More than 200 animals were found at the farm
Officers discovered a total of 204 animals at the site. While three were put down at the scene, the rest (201) were taken for appropriate care.
These included 129 horses and donkeys, 59 dogs, three alpacas, five goats, four chickens and one duck.
Some of the sickest animals received immediate veterinary care, while others were taken for treatment nearby.
100 staff, 12 hours
SOU case officer Kirsty Withnall said:
“In total, there were 100 staff from different agencies working on the case to help round up the animals.”
“It took almost 12 hours on the day to assess all of the animals, load them into horseboxes and animal ambulances, and move them off-site.”
“We had to have a plan in place that would allow us to remove a large number of animals on the day.”
“We hoped that wouldn’t be necessary and had no idea what action would be taken until vets were able to assess all of the animals.”
Despite urgent veterinary treatment, 14 weak, emaciated horses, had serious worm burdens and suffered from cyathostominosis died or were put down on veterinary advice.
Despite the charities’ best efforts to save them, two dogs and one goat also had to be put down.
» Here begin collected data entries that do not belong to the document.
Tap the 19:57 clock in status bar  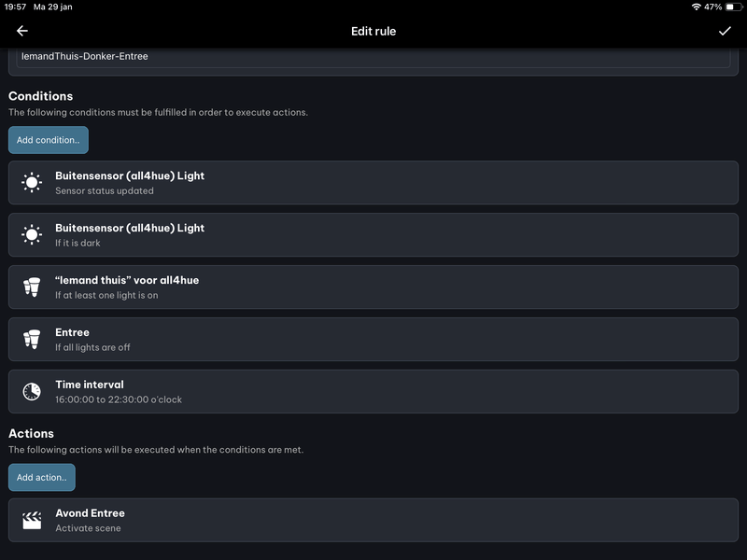[15, 7]
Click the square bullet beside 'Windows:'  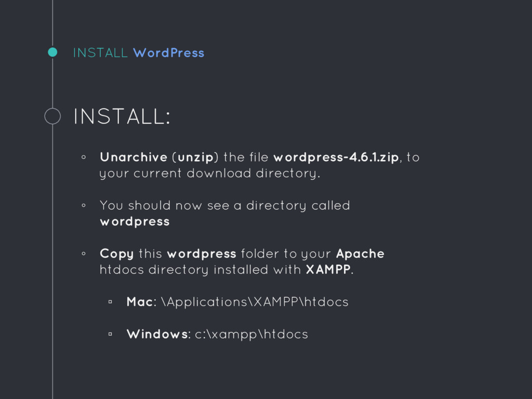[110, 334]
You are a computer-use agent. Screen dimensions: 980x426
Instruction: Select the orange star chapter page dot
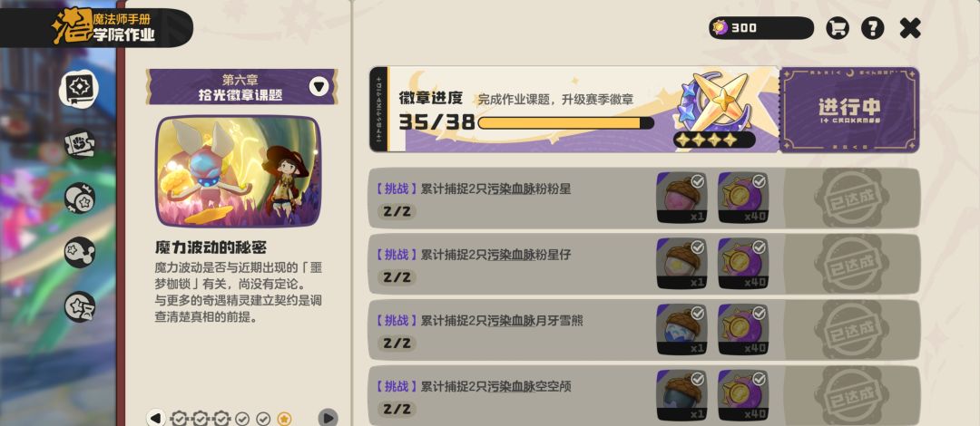coord(284,419)
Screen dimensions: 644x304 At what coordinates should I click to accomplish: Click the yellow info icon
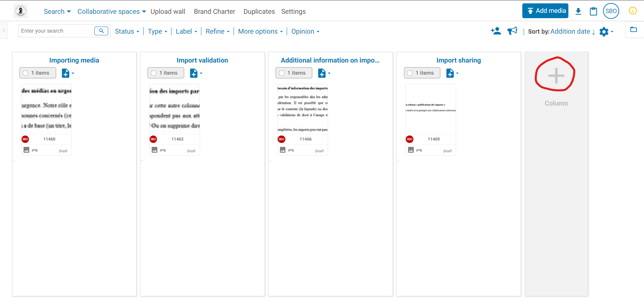(x=632, y=11)
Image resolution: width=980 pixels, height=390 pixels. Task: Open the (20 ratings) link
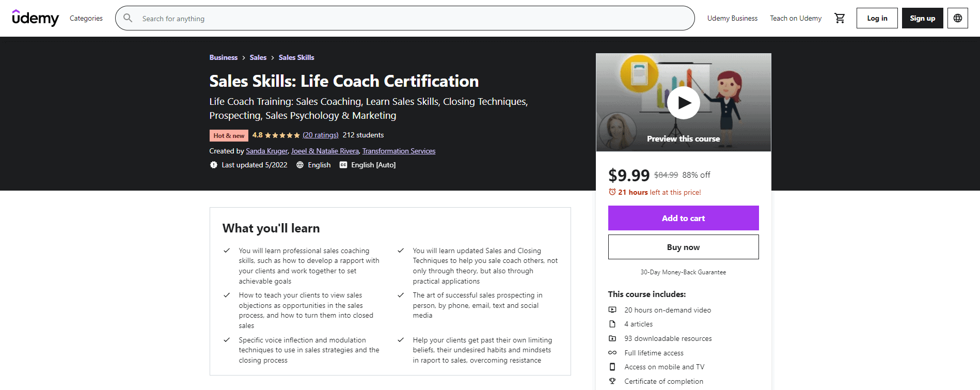tap(320, 135)
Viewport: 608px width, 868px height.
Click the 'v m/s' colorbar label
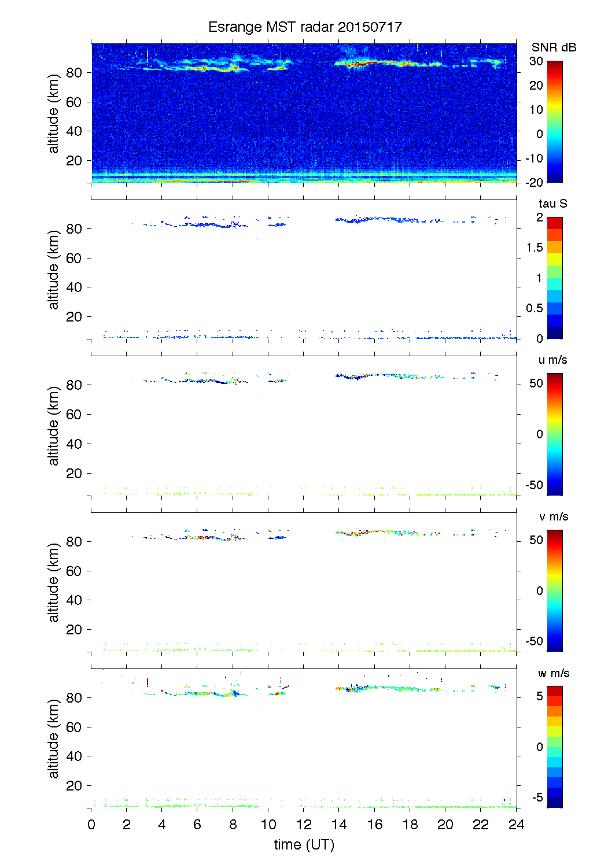pos(553,517)
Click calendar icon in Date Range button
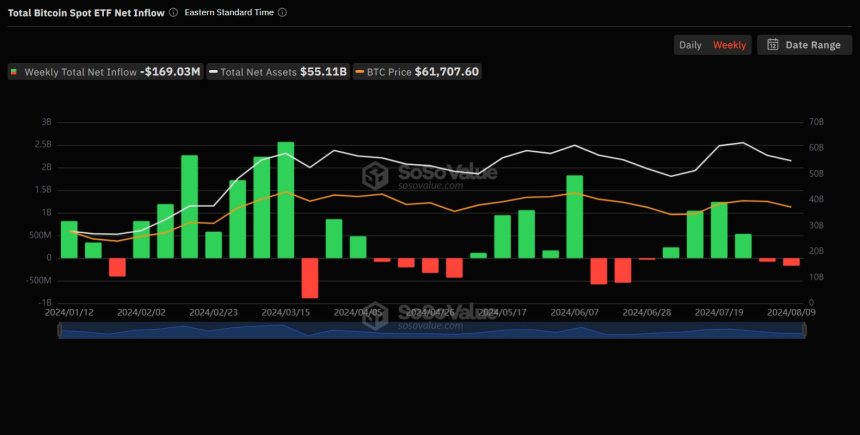Screen dimensions: 860x435 point(773,45)
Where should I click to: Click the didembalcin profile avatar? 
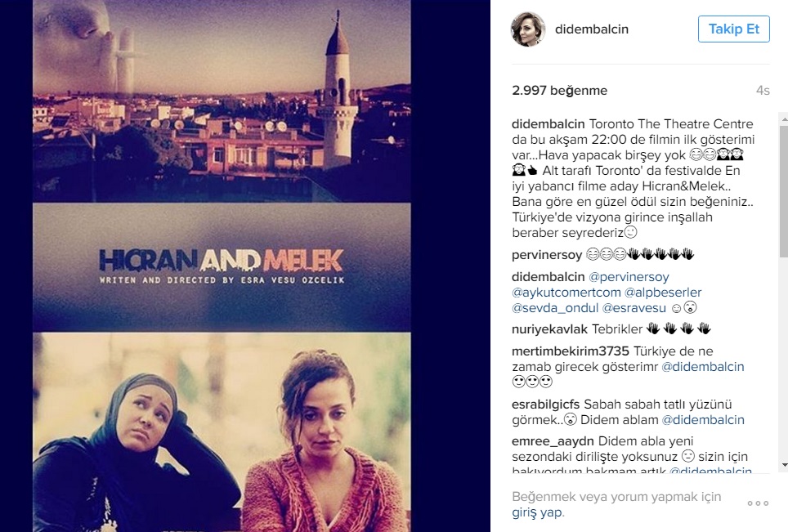pos(528,29)
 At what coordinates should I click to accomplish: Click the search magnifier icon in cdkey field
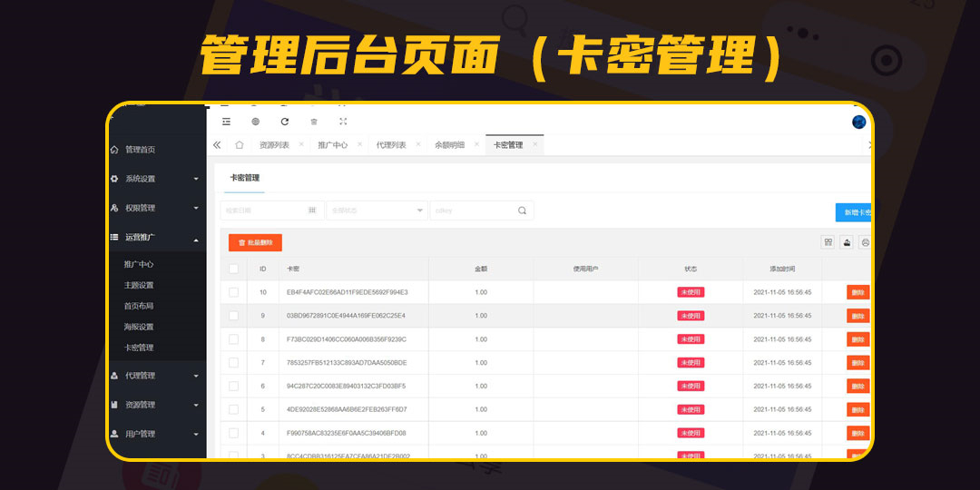522,211
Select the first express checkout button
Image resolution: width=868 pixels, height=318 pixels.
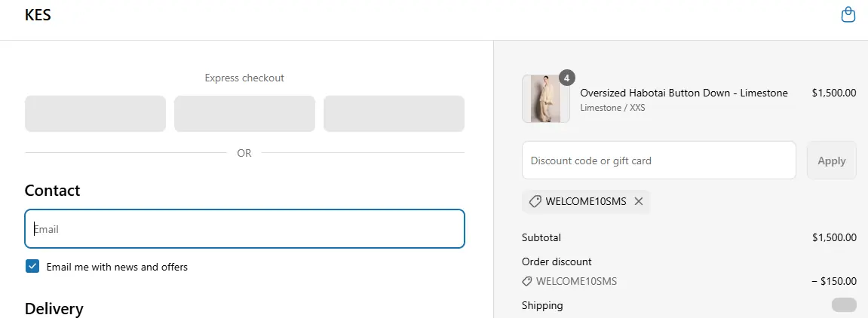click(95, 114)
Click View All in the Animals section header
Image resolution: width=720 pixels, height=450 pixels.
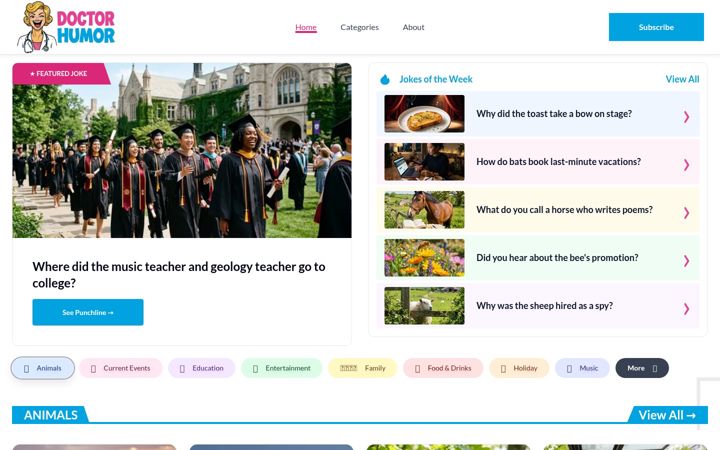667,415
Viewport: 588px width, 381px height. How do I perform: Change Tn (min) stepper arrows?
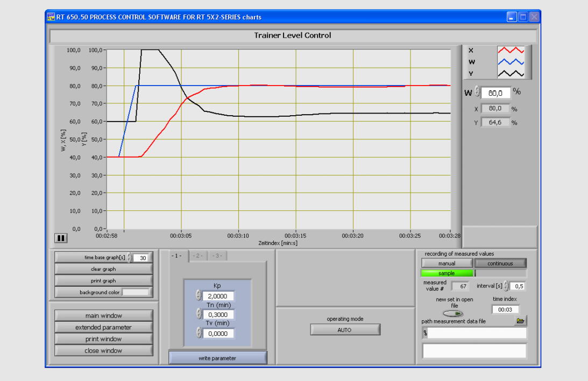tap(198, 314)
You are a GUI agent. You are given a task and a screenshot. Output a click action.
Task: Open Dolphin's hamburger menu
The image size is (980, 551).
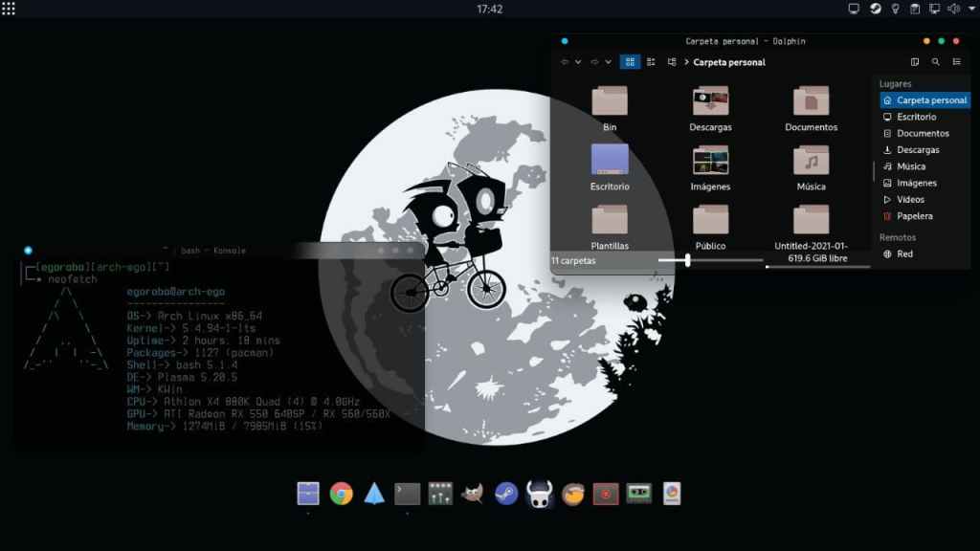956,62
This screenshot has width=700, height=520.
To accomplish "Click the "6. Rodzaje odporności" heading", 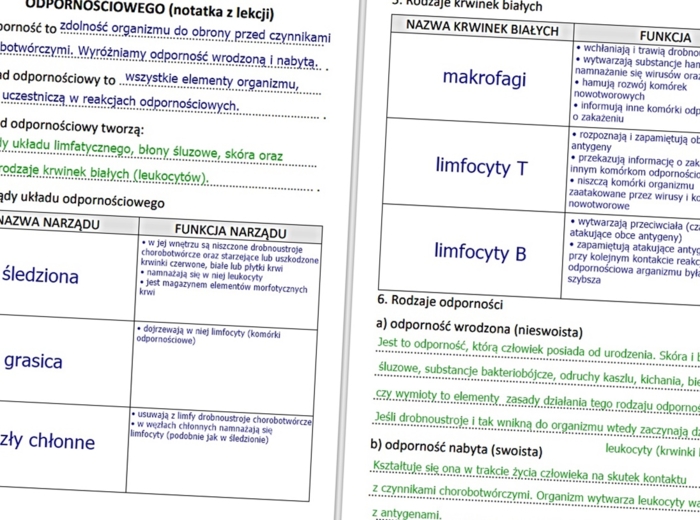I will pyautogui.click(x=440, y=301).
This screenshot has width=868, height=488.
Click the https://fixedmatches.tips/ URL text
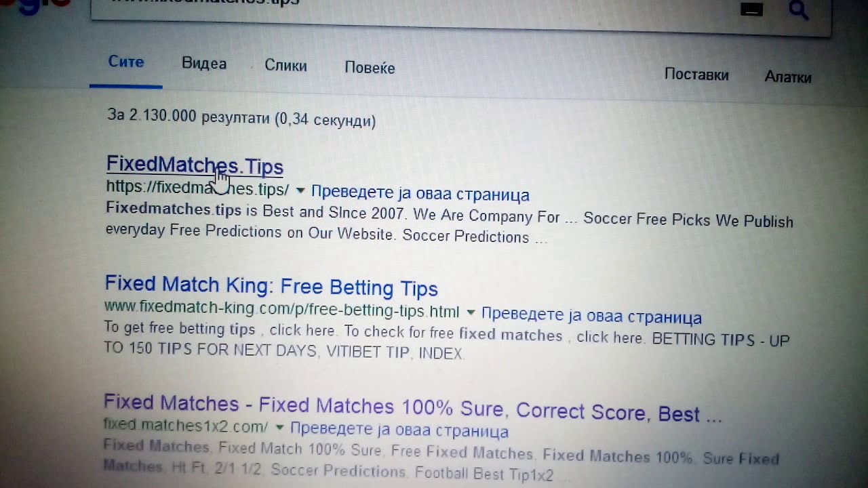[197, 188]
One chicken and one duck died.
Twenty foals were born in charity care – although two were stillborn – as well as six goat kids, one alpaca and nine puppies, although two died after birth.
Owner disqualified from keeping animals for life
PC Hollie Iribar, Surrey Police, said she has witnessed some “devasting acts” of animal cruelty over the years. However, she told the court that “this was one of the most difficult cases I have seen”.
“I am very glad that this heart-breaking case has seen a resolution in the courts and that the animals involved were rescued and given a second chance at a happy and healthy life.”